• [Task instructions] Copy the entries from the line with "Where should I" up to and including the line with "click(748, 385)", omitting the pictures.

• [Task inputs]
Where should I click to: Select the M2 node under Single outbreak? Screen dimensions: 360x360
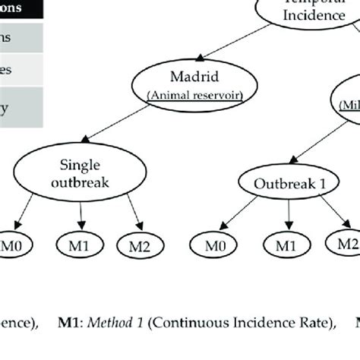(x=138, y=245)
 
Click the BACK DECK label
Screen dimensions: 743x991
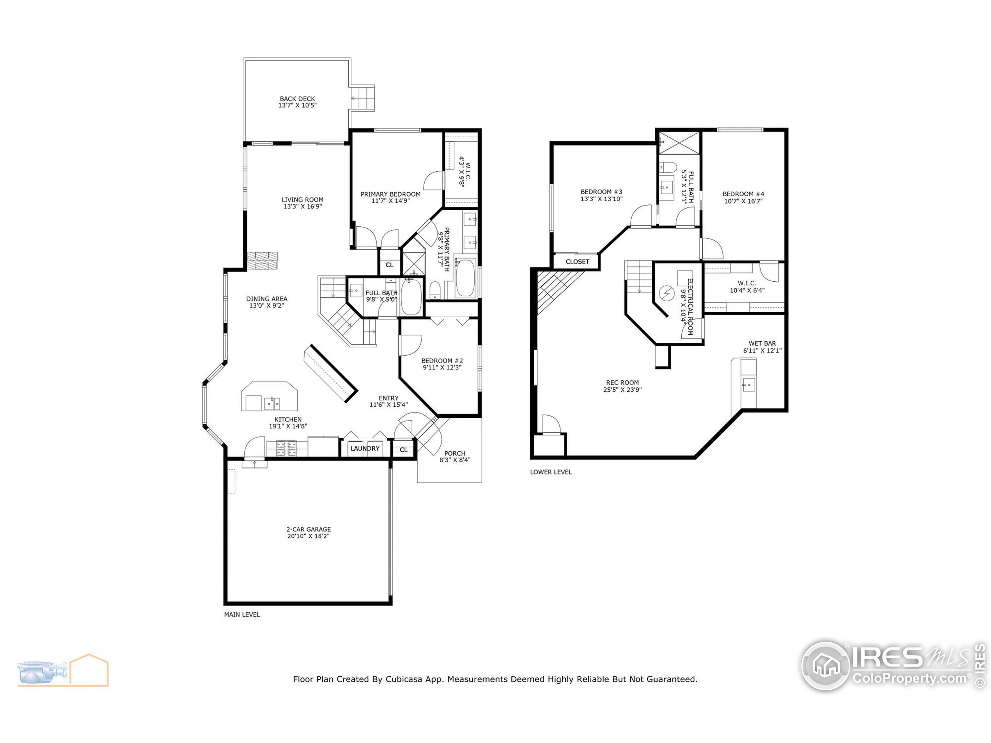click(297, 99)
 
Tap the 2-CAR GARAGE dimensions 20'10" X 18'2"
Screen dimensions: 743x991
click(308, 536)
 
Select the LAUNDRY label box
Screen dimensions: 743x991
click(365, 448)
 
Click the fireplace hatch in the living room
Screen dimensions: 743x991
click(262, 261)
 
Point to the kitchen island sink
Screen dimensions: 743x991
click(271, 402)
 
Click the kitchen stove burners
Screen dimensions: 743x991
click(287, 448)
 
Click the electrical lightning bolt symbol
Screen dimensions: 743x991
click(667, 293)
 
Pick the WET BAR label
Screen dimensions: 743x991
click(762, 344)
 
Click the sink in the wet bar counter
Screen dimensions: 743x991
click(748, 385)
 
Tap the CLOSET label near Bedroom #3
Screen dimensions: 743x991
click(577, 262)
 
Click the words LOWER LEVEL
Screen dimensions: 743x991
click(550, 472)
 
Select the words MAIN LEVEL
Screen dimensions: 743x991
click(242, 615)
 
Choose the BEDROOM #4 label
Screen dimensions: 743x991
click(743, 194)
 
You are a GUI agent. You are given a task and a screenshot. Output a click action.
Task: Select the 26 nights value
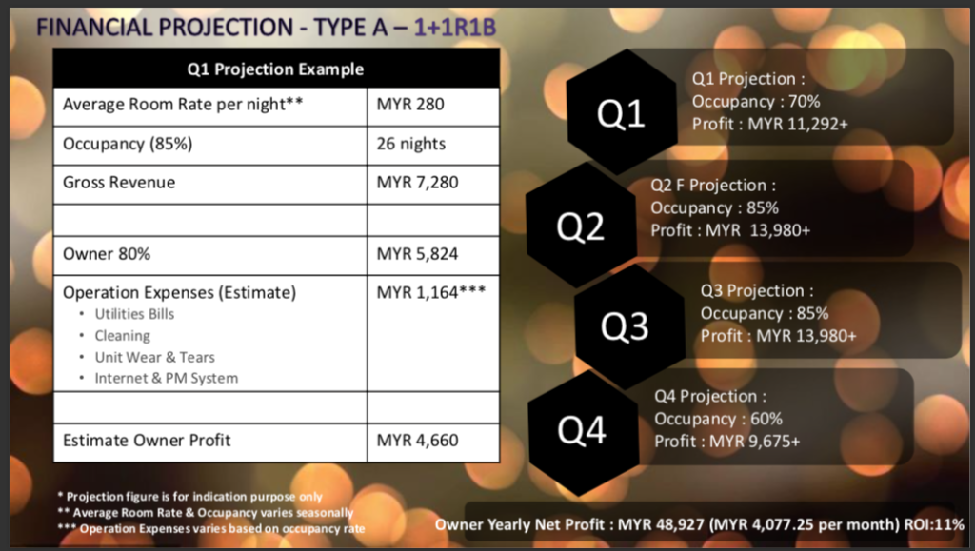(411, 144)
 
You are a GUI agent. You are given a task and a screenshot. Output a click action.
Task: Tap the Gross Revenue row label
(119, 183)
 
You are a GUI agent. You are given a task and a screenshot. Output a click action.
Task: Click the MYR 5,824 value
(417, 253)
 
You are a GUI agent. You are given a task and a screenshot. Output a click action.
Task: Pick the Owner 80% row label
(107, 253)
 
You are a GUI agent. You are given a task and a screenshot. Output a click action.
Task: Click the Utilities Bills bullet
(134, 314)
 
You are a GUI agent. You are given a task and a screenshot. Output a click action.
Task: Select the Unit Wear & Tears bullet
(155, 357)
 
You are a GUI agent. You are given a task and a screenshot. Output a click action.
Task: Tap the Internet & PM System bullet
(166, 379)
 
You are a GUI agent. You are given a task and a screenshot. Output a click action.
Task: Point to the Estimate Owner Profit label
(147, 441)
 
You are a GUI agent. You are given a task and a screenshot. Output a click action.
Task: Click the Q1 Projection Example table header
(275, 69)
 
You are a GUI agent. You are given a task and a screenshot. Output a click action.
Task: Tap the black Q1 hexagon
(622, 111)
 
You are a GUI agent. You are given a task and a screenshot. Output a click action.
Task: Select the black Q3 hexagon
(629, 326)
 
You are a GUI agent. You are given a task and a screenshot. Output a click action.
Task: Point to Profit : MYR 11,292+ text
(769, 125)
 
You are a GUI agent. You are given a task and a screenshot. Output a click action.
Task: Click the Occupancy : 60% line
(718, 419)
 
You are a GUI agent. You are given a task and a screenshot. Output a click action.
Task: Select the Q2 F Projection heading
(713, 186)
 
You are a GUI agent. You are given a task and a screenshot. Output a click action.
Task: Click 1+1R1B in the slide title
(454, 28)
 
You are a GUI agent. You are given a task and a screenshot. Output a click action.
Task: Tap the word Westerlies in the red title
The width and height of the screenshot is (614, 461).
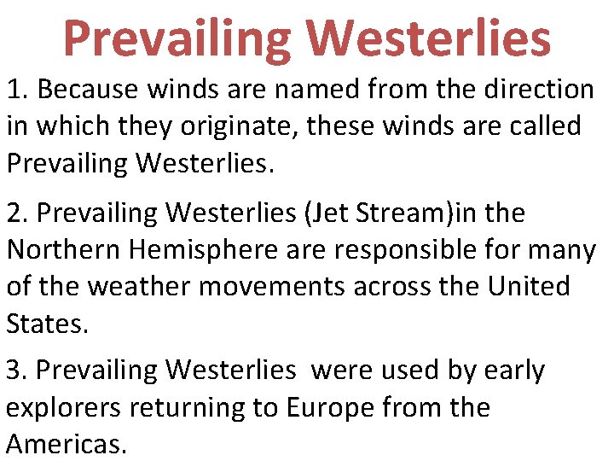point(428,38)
--
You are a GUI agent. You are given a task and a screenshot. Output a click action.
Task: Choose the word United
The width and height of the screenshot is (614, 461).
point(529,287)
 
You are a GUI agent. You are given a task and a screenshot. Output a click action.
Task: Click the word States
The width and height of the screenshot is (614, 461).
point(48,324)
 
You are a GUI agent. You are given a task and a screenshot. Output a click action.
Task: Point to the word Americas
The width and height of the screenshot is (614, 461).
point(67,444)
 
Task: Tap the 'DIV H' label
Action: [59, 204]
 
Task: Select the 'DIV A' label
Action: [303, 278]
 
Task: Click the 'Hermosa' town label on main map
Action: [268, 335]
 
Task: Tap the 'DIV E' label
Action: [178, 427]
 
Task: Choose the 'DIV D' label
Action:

• [Answer to this task]
Where should I click to: Select the M2 node under Single outbreak? Screen dimensions: 360x360
(x=138, y=245)
 
Click the BACK DECK label
Screen dimensions: 743x991
click(297, 99)
 
Tap the 2-CAR GARAGE dimensions 20'10" X 18'2"
Screen dimensions: 743x991
click(308, 536)
 
Select the LAUNDRY label box
Screen dimensions: 743x991
click(365, 448)
 
Click the fireplace hatch in the living room
Screen dimensions: 743x991
click(262, 261)
 
Point to the kitchen island sink
Screen dimensions: 743x991
click(271, 402)
 
Click the kitchen stove burners
Screen dimensions: 743x991
click(287, 448)
 
Click the electrical lightning bolt symbol
Screen dimensions: 743x991
click(667, 293)
 
Pick the WET BAR label
Screen dimensions: 743x991
click(762, 344)
 
Click the sink in the wet bar counter
Screen dimensions: 743x991
click(748, 385)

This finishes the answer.